:: What you need to do ::
Within the lines below, find those that hold the string "beside" and copy each one.

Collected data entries

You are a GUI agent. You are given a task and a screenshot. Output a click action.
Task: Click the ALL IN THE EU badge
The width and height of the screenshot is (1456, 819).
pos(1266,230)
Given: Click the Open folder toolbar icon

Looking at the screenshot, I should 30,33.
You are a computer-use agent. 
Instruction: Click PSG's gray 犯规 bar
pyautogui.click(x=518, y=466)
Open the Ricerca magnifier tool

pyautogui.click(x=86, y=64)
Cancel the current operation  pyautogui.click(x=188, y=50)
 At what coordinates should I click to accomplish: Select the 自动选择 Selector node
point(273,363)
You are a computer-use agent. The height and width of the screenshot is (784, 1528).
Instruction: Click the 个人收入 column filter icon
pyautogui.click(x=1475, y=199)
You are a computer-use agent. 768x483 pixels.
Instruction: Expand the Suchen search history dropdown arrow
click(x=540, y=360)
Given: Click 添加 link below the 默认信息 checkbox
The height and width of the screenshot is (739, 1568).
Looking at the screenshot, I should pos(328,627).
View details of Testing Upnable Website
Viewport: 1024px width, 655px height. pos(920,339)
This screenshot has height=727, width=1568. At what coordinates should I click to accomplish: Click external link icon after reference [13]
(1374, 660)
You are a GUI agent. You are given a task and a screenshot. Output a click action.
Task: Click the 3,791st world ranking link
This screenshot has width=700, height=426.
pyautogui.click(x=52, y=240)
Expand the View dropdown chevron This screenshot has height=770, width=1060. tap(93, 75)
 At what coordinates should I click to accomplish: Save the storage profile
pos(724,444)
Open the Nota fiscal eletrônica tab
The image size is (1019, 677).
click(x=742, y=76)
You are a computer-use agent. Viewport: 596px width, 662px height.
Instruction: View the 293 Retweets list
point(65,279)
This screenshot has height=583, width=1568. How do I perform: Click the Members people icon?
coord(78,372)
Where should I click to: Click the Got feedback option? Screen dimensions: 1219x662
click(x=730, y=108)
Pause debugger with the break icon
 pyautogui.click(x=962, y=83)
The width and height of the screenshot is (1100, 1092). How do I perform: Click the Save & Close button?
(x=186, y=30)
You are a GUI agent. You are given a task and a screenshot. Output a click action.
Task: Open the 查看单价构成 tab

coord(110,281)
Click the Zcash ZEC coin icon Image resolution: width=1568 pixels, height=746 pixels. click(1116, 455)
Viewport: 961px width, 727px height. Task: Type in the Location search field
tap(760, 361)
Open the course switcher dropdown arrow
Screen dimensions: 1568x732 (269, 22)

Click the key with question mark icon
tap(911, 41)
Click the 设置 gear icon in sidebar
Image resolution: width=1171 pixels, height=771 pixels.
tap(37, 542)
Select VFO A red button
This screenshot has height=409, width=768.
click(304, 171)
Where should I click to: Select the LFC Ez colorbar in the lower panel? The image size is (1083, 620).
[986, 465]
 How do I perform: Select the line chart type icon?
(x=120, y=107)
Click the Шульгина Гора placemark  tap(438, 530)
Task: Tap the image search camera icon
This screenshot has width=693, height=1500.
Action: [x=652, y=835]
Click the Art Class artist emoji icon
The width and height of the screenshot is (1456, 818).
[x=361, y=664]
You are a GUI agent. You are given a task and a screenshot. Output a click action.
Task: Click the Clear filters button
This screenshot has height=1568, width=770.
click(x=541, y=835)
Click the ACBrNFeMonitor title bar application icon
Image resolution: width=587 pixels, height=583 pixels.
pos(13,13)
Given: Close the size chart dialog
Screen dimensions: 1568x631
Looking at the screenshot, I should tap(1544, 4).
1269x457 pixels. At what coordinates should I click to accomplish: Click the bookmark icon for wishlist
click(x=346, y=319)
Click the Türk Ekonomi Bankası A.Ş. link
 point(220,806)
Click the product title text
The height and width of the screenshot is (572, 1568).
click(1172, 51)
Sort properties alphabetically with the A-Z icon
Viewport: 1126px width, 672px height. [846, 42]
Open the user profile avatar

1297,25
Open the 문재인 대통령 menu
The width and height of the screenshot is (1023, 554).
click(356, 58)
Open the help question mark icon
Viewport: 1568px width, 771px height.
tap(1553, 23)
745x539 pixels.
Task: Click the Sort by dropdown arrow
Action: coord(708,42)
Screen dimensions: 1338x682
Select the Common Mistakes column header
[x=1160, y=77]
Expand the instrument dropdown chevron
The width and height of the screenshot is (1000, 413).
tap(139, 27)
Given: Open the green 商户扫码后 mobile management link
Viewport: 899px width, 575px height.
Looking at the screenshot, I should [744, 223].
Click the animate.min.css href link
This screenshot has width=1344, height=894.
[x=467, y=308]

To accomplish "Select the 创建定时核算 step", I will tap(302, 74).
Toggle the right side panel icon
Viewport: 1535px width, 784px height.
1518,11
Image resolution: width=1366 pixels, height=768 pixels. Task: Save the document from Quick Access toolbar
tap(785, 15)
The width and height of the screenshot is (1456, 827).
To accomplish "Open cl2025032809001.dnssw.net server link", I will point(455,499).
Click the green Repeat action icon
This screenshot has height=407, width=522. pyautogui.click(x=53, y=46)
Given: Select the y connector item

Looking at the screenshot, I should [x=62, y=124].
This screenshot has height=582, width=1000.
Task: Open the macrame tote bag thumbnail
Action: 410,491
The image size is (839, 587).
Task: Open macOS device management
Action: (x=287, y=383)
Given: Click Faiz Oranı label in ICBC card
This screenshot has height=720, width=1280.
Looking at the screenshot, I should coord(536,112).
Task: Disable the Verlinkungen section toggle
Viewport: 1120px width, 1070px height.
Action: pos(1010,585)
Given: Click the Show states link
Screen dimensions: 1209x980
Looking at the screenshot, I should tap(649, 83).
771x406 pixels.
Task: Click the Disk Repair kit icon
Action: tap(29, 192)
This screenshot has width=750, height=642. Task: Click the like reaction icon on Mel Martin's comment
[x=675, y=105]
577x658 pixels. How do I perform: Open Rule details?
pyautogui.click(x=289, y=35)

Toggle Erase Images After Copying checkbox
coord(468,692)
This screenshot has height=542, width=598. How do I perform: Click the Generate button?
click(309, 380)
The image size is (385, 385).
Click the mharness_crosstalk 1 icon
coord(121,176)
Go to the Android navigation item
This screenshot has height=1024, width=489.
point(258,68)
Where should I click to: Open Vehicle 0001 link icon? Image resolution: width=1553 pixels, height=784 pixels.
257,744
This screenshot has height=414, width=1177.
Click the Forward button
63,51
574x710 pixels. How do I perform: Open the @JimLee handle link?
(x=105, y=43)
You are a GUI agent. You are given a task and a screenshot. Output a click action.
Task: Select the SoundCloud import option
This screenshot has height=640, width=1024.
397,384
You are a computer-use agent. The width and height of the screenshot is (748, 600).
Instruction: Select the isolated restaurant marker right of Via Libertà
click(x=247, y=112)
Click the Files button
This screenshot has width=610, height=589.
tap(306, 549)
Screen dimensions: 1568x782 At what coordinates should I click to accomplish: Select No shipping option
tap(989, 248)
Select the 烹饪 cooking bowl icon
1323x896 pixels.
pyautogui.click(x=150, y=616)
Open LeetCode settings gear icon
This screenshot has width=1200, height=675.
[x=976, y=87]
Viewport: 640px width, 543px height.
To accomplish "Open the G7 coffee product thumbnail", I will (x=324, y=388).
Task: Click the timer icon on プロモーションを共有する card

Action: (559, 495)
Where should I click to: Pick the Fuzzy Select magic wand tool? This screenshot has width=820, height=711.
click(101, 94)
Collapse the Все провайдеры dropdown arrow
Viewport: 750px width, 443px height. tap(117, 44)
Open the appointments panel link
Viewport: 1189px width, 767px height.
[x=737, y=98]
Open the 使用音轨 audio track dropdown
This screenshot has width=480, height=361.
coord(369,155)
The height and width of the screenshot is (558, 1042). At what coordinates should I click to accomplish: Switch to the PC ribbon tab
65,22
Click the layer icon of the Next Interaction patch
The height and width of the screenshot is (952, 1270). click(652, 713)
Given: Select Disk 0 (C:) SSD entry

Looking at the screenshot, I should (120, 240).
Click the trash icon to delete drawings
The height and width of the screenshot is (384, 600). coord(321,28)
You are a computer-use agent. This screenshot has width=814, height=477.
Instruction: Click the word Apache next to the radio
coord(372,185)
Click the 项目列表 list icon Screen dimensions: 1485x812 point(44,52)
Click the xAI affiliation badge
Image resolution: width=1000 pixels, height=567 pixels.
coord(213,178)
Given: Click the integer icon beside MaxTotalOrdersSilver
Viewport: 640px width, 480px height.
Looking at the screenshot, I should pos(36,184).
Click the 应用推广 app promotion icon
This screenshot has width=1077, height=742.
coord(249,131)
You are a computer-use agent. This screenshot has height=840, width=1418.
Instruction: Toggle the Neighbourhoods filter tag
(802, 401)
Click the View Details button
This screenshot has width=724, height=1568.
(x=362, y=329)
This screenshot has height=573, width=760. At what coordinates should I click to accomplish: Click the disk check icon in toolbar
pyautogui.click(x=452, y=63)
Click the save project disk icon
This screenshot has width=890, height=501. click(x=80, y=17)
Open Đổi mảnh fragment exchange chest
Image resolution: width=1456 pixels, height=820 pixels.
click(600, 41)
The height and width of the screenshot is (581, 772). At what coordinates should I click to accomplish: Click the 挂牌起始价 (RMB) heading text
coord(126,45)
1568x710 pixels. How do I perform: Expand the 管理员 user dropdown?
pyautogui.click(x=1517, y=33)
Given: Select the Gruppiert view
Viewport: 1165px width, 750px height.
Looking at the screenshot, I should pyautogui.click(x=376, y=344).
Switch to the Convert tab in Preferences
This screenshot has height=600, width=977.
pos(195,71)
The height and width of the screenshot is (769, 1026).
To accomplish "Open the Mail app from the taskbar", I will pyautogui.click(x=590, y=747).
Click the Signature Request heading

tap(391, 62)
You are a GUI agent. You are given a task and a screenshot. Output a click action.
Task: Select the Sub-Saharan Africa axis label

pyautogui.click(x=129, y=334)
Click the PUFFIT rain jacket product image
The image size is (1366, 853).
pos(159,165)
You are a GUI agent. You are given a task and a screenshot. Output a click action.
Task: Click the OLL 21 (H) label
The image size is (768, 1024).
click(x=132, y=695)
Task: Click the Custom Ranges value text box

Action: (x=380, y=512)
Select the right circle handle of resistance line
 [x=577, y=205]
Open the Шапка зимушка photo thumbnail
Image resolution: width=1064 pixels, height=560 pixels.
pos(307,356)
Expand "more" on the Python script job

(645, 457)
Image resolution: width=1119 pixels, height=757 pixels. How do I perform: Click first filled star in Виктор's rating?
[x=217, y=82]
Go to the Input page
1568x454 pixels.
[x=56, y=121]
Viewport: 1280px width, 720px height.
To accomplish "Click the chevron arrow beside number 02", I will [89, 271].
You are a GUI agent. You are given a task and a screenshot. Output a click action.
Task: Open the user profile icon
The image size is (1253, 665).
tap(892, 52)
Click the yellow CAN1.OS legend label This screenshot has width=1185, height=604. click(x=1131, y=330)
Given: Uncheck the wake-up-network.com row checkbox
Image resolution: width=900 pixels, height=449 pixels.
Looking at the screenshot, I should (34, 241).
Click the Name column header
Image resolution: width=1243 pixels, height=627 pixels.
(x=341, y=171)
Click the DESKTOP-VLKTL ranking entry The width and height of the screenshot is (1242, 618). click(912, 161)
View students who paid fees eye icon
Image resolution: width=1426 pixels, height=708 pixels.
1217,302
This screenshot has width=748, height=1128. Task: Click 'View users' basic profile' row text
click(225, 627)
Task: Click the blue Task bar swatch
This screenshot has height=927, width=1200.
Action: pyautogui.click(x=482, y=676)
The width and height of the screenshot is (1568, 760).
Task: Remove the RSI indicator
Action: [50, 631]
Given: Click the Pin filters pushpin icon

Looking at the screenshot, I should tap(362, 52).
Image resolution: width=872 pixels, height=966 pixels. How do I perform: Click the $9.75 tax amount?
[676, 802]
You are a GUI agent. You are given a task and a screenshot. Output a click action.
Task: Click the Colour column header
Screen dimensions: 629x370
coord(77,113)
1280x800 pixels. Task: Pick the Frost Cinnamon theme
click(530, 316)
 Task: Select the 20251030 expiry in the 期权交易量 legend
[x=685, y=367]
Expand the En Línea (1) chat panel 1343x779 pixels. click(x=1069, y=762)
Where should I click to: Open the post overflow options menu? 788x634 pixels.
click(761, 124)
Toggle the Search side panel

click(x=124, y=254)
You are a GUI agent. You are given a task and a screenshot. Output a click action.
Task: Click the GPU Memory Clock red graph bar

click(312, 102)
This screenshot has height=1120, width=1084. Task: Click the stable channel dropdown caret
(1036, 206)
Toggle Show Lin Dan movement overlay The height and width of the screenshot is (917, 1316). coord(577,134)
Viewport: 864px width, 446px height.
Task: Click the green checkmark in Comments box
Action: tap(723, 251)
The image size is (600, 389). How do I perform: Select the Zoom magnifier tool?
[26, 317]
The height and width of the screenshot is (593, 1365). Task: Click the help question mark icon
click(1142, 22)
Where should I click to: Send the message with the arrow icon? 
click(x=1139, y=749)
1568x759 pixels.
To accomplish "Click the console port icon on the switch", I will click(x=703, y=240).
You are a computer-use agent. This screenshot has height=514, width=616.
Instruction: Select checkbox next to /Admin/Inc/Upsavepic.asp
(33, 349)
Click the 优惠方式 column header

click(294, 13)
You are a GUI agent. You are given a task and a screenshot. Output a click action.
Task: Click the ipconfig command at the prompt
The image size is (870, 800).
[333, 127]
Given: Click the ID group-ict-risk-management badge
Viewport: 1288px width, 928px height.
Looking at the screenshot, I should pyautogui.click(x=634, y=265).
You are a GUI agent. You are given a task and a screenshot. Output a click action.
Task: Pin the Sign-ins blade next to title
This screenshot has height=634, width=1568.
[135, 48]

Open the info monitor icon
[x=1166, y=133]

:: Answer to this problem ::
Given: Click the integer icon beside MaxTotalOrdersSilver
To accomplish "Click the chevron arrow beside number 02", I will [89, 271].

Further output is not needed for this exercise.